## TASK TO COMPLETE
Print the rows below verbatim, starting with the line containing "The image size is (735, 470)." and ending with the line containing "click(56, 81)", both lines included.

## SUPPLIED INFORMATION
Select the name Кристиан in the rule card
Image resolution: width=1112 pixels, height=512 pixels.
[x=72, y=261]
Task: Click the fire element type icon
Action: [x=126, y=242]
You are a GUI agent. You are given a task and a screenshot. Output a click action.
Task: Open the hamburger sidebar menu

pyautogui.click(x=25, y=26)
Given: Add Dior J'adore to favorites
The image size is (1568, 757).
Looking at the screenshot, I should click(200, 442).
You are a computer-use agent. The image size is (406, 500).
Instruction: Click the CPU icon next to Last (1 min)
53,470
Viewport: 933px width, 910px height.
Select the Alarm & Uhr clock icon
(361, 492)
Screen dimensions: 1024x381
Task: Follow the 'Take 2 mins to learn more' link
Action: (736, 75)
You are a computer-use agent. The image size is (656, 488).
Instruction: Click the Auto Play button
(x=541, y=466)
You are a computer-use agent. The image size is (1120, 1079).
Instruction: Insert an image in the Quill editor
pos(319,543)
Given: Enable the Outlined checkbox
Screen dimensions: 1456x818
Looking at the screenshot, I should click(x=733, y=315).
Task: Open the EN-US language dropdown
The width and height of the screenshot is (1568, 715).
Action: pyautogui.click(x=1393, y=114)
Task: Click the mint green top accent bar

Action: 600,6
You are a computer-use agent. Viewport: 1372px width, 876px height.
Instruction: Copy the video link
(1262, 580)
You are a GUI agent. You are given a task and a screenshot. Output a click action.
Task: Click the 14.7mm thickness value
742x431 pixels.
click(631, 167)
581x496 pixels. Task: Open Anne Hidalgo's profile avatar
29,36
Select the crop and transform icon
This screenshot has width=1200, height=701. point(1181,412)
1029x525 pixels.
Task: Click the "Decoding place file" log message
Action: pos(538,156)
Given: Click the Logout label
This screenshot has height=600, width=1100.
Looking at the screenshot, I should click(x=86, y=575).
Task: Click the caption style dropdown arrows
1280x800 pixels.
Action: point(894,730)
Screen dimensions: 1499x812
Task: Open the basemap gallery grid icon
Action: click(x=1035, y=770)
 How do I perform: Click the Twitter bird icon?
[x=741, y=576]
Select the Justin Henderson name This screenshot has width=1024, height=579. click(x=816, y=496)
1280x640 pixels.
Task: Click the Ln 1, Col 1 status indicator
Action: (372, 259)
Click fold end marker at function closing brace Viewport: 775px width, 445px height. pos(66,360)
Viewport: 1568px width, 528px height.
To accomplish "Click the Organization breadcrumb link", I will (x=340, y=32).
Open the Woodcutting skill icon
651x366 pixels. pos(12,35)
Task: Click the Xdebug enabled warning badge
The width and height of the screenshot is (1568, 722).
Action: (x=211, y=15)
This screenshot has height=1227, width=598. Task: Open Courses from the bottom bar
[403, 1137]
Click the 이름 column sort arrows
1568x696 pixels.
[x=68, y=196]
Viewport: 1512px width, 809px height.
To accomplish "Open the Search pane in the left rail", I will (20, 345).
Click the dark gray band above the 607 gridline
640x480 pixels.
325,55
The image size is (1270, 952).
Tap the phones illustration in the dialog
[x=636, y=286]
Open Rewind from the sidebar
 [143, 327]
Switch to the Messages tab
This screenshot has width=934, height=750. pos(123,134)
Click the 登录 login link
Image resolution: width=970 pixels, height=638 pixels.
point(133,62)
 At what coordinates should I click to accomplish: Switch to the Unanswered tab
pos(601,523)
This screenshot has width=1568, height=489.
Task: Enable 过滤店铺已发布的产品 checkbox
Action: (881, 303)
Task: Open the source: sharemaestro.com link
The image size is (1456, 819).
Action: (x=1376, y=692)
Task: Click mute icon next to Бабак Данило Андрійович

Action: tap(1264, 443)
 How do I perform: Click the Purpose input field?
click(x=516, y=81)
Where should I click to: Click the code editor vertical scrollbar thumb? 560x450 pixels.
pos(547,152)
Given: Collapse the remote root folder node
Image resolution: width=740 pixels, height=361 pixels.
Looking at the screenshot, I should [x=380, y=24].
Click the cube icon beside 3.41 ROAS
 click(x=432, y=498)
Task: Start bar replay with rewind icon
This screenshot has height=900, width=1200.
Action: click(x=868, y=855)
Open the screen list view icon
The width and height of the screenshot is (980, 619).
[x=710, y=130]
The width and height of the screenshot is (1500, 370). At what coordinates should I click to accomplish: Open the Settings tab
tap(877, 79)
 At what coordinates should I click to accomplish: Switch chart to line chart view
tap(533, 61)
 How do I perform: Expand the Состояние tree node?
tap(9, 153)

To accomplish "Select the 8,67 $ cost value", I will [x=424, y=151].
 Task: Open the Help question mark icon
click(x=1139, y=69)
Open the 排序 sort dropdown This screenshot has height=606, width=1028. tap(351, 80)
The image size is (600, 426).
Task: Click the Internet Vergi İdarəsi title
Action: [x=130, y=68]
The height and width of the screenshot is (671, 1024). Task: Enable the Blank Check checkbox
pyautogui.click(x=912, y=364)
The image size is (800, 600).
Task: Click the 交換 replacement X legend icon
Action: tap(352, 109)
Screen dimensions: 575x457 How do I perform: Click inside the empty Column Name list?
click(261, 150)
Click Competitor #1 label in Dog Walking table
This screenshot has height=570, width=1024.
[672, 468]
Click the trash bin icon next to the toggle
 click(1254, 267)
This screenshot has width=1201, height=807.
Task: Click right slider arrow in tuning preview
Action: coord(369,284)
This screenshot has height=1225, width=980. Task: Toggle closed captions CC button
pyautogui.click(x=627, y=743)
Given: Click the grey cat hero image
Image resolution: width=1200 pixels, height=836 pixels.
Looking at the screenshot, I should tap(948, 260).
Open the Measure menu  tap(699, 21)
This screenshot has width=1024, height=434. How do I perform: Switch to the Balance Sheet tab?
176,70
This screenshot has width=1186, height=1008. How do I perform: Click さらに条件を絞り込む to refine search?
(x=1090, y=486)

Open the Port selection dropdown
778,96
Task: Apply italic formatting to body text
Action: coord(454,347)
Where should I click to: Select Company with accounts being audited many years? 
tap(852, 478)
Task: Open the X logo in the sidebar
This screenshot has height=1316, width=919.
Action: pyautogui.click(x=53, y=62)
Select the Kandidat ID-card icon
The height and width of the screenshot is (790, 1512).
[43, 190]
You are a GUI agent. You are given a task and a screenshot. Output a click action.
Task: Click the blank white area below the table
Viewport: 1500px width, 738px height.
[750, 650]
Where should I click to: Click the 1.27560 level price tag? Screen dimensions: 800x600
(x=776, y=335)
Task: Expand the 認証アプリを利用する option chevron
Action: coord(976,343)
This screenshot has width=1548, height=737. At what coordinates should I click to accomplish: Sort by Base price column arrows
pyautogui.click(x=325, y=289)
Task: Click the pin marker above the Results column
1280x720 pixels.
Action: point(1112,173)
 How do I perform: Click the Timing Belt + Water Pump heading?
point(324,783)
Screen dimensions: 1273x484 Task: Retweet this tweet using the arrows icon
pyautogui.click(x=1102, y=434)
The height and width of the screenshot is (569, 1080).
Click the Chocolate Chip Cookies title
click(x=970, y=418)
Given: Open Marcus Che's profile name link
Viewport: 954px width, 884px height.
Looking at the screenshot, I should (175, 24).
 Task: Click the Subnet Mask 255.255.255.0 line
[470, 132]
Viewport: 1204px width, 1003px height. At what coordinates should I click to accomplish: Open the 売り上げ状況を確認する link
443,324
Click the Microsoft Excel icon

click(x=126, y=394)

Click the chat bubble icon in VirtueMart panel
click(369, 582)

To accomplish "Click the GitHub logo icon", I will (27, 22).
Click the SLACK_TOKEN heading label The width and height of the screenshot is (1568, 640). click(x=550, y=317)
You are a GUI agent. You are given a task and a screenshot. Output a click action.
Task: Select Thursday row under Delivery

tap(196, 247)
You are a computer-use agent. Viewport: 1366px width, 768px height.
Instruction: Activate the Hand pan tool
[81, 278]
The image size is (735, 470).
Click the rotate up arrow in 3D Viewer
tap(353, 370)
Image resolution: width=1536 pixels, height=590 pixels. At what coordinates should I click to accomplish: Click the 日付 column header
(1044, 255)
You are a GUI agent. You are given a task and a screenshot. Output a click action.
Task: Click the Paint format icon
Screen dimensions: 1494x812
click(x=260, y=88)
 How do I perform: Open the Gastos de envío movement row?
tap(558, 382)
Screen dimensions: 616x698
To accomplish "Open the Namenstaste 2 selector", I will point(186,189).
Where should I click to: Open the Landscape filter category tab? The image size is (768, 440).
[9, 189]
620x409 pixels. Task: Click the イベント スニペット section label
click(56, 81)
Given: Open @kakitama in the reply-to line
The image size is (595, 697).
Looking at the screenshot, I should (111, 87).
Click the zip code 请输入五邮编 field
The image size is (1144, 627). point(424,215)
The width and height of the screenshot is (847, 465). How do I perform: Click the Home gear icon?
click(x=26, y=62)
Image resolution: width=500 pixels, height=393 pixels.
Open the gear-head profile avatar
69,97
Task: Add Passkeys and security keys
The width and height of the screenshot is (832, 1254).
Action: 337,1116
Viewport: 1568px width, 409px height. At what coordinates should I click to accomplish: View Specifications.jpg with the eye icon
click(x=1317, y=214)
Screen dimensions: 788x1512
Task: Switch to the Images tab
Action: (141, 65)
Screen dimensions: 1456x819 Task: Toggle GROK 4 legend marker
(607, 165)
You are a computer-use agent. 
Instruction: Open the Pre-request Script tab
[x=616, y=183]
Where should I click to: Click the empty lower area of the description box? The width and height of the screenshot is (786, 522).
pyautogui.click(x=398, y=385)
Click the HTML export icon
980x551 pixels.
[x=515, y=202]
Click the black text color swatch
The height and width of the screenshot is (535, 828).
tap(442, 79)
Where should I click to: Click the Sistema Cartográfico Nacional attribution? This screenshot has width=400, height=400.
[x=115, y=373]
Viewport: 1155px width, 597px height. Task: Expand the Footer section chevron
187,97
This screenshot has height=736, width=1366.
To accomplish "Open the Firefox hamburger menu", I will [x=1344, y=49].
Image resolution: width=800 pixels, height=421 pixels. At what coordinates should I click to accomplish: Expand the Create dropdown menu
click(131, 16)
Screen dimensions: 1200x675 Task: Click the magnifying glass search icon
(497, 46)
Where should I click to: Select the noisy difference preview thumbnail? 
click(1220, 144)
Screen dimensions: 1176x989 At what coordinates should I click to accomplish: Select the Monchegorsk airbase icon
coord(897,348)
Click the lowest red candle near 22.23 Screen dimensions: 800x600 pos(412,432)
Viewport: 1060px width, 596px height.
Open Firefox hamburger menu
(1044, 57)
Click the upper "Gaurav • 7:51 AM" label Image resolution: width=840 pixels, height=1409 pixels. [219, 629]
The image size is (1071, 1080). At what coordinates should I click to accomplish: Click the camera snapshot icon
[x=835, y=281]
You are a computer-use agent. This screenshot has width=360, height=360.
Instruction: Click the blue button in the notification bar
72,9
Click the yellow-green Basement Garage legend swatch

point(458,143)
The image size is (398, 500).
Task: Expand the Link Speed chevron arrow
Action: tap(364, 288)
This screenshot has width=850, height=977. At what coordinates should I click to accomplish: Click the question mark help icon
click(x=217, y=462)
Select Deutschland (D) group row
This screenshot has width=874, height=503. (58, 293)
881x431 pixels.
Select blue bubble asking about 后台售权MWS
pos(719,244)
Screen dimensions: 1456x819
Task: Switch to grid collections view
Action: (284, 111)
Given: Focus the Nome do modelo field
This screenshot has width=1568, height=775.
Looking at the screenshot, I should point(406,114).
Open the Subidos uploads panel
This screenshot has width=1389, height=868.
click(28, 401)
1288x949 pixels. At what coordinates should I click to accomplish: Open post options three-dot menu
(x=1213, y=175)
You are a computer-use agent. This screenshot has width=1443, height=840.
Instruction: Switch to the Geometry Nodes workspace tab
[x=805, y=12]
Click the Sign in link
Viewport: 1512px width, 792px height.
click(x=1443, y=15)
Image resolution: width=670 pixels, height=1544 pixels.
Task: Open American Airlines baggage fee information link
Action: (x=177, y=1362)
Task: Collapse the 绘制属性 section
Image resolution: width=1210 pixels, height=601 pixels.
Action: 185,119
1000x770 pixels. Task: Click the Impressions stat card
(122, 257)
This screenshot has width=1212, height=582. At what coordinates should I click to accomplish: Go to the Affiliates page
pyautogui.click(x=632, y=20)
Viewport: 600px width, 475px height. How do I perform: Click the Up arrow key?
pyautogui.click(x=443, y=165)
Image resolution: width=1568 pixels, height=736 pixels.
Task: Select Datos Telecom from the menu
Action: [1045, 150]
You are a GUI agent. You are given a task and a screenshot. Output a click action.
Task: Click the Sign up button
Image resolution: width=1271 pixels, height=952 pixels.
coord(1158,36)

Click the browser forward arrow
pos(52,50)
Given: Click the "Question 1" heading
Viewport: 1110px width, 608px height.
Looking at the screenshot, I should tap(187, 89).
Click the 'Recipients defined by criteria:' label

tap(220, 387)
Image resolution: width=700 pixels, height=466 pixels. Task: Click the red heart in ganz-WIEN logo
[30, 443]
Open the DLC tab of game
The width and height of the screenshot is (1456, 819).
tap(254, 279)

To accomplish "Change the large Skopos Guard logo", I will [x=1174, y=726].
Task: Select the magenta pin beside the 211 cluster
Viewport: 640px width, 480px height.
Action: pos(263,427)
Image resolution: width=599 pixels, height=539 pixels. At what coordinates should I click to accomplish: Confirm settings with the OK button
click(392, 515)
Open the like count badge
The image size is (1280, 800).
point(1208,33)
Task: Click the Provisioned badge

## WORKED ANSWER
The image size is (735, 470).
Click the rotate up arrow in 3D Viewer
tap(353, 370)
Image resolution: width=1536 pixels, height=590 pixels. At what coordinates should I click to accomplish: Click the 日付 column header
(1044, 255)
You are a GUI agent. You are given a task and a screenshot. Output a click action.
Task: Click the Paint format icon
Screen dimensions: 1494x812
click(x=260, y=88)
 How do I perform: Open the Gastos de envío movement row?
tap(558, 382)
Screen dimensions: 616x698
To accomplish "Open the Namenstaste 2 selector", I will point(186,189).
Where should I click to: Open the Landscape filter category tab? The image size is (768, 440).
[9, 189]
620x409 pixels. Task: Click the イベント スニペット section label
click(56, 81)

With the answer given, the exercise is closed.